*About this task*
Collect all lines containing the word "agent" from the data.

*Records supplied*
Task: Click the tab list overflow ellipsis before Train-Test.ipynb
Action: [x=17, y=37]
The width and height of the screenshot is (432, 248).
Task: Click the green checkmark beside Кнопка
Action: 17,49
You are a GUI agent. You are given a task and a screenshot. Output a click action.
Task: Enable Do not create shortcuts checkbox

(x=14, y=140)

* * *

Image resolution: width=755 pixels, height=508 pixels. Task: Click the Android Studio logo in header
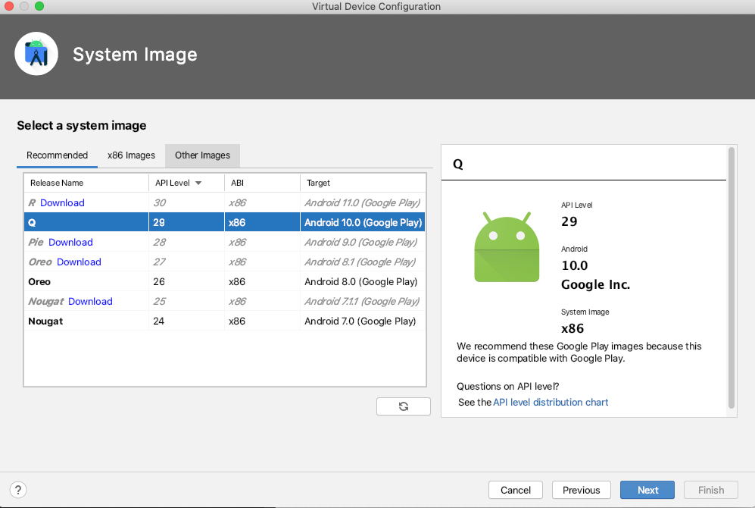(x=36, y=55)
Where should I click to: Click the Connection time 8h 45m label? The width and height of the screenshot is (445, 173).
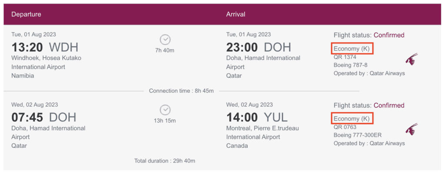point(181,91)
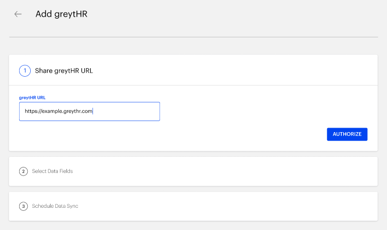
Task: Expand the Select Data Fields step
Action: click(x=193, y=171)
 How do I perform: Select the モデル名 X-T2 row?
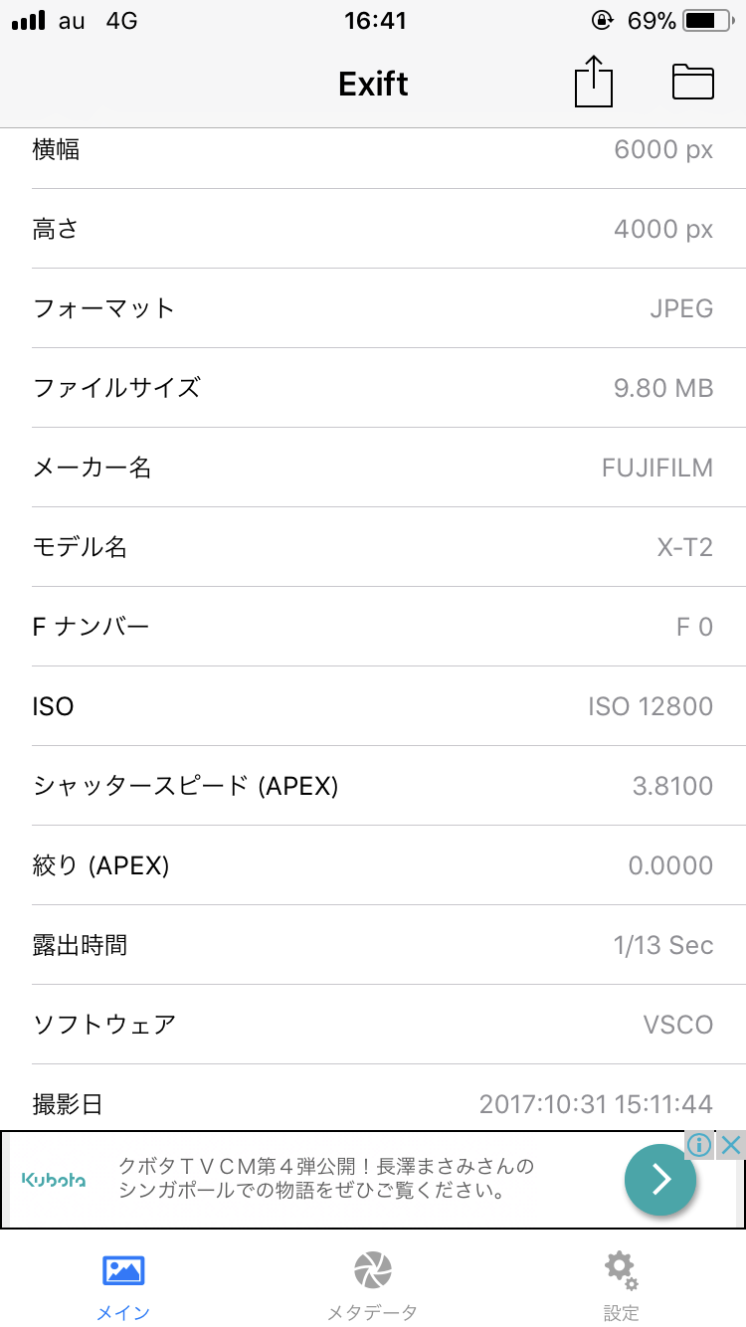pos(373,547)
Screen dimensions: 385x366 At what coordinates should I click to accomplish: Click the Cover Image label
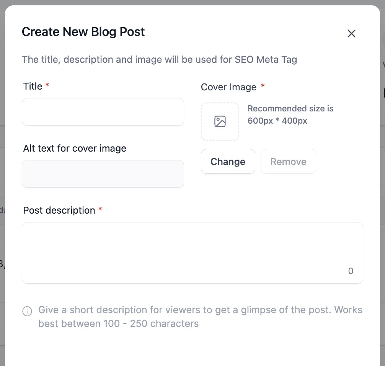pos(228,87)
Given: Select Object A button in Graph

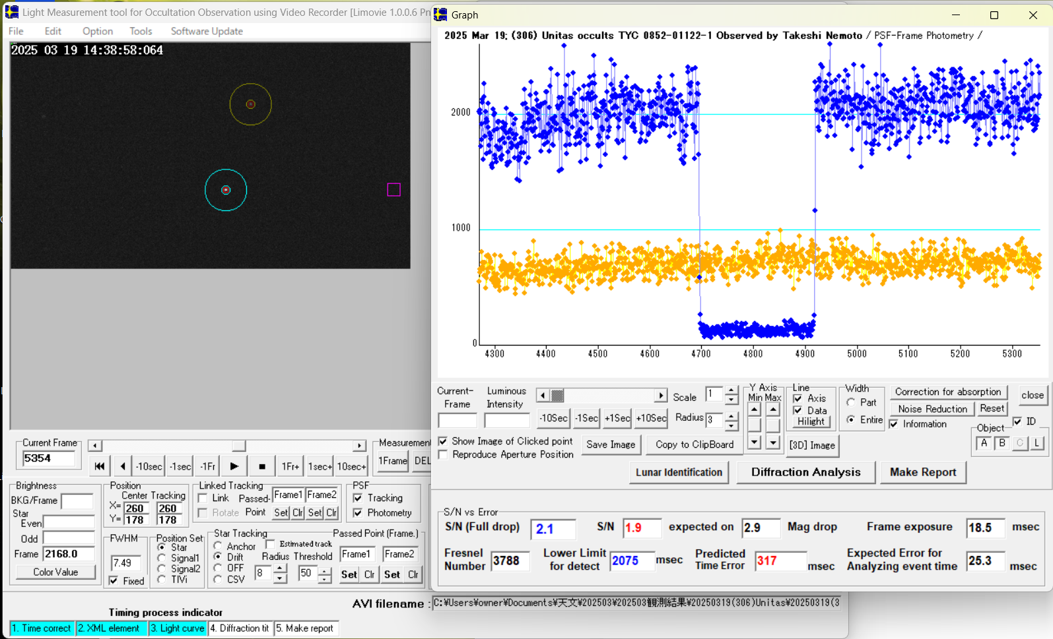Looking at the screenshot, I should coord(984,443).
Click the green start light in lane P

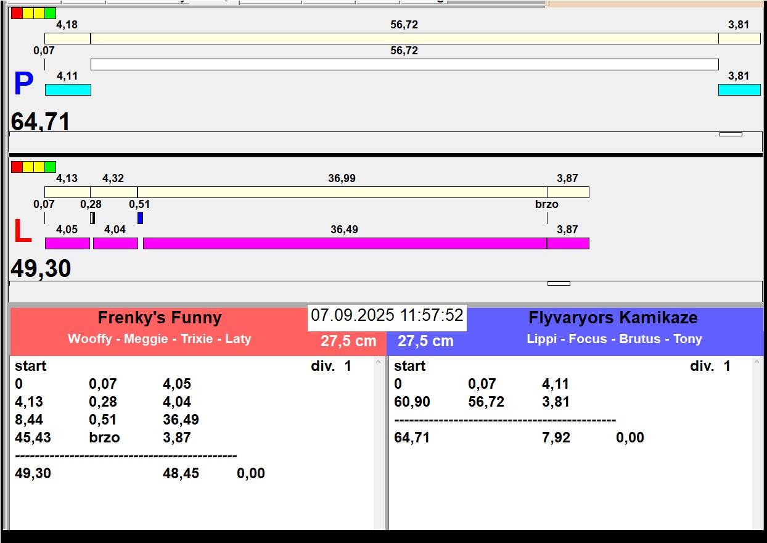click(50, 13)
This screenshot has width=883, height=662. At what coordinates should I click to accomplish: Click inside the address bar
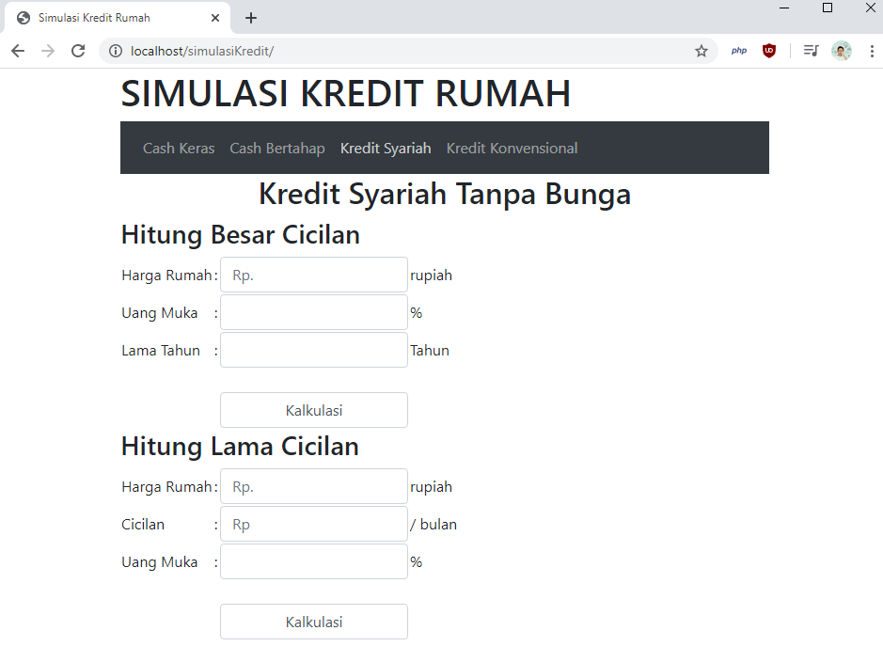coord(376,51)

--

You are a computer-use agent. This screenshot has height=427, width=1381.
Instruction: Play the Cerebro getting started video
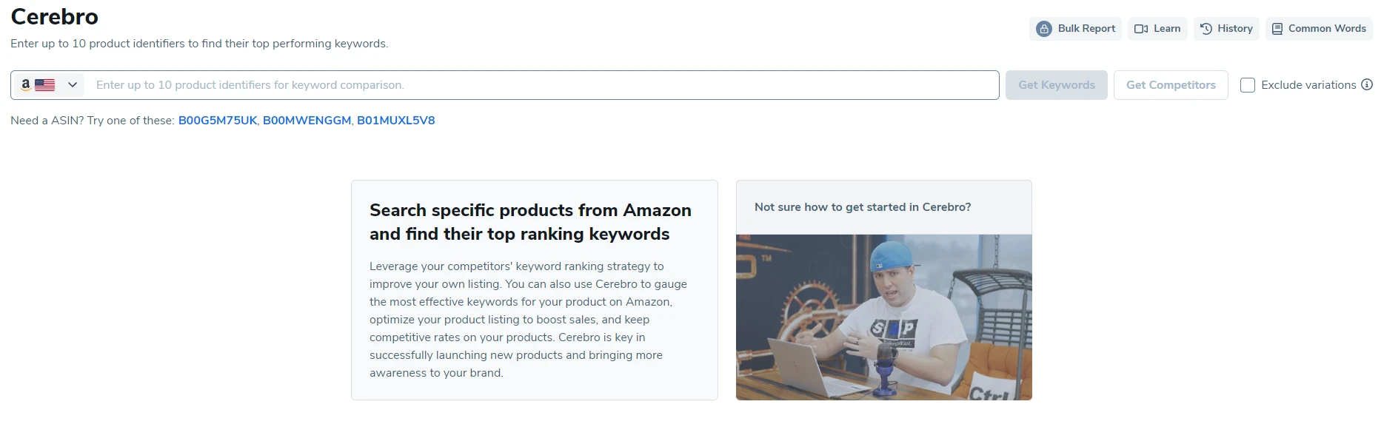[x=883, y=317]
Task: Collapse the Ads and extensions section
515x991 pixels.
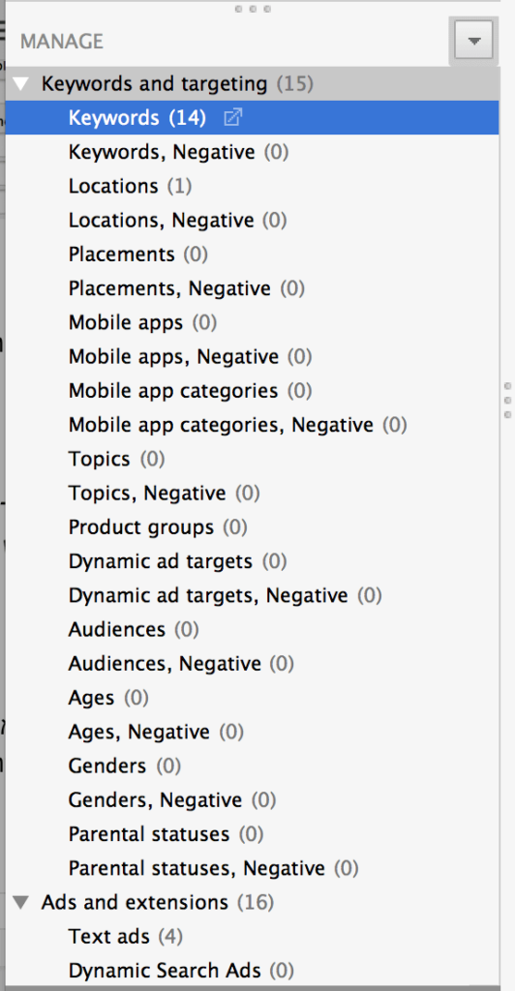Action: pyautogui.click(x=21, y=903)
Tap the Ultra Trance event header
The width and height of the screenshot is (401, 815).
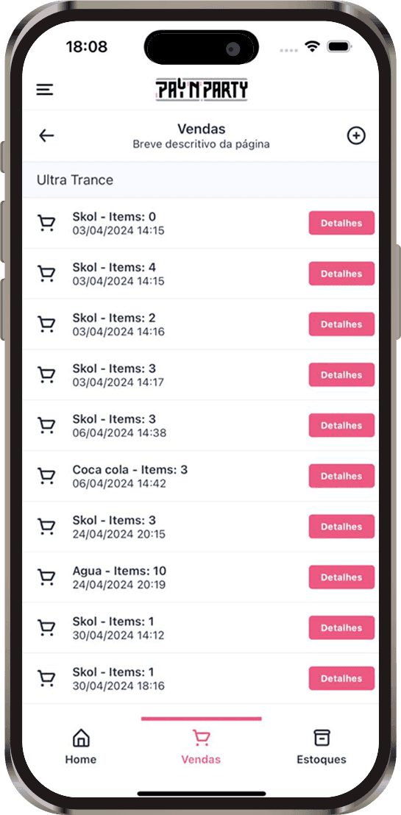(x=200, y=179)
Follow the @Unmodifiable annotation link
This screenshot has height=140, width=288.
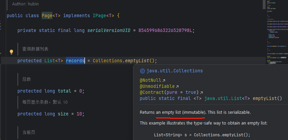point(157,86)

*Exercise answer*
You are a GUI agent. You are given a task and a screenshot. Output a click action.
You are a computer-use agent. This screenshot has height=427, width=1381.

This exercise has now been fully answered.